O Bradesco espera um crescimento entre 15% e 20% na sua carteira de agronegócio até 2026, que atualmente é de R$ 120 bilhões. Essa expansão ocorre em um cenário em que concorrentes estão reduzindo suas exposições e o mercado de capitais enfrenta uma diminuição na oferta de Certificados de Recebíveis do Agronegócio (CRA) e fundos do agronegócio (Fiagro). Em resposta, o banco pretende aumentar sua equipe e reforçar a presença em feiras do setor.
Roberto França, diretor de agronegócio do Bradesco, destacou que, apesar de alguns bancos reduzirem seus posicionamentos, a produção no campo continua rentável. O aumento dos custos financeiros, no entanto, está impactando o fluxo de caixa dos produtores. Ele enfatizou que a atividade agrícola é saudável, mas os custos financeiros estão consumindo a caixa livre dos produtores.
Atualmente, com a taxa Selic em 15%, o crédito rural com recursos livres está sendo contratado entre 18% e 22% ao ano. Além disso, o Plano Safra representa apenas cerca de um terço do financiamento total do setor. França também mencionou que a carteira de Cédula de Produto Rural (CPR) com recursos livres já ultrapassa R$ 500 bilhões no Brasil, com 80% da concessão do Bradesco ao agronegócio ocorrendo fora das linhas subsidiadas.

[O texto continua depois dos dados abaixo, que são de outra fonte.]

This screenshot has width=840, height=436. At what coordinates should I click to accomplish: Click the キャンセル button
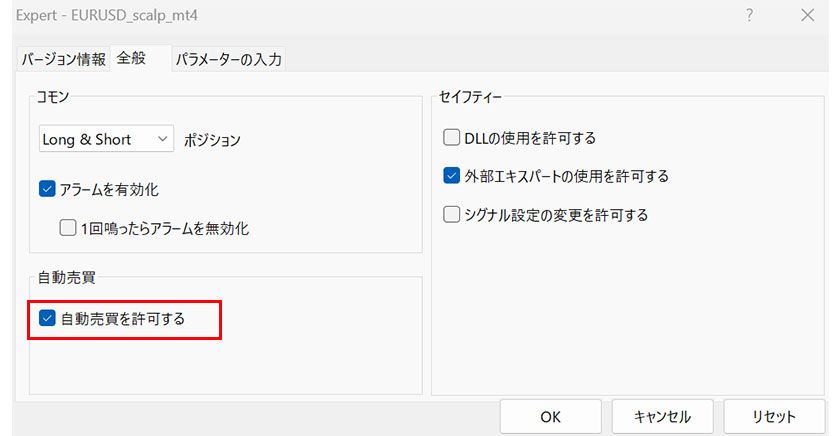pos(661,417)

Para o futuro, o banco planeja manter suas 17 plataformas especializadas em agronegócio, com equipes dedicadas em regiões específicas, totalizando mais de 150 profissionais focados exclusivamente nesse setor. Essa estratégia é uma resposta à crescente produção brasileira, que deve alcançar cerca de 350 milhões de toneladas de grãos nesta safra, em comparação com aproximadamente 100 milhões em 2001.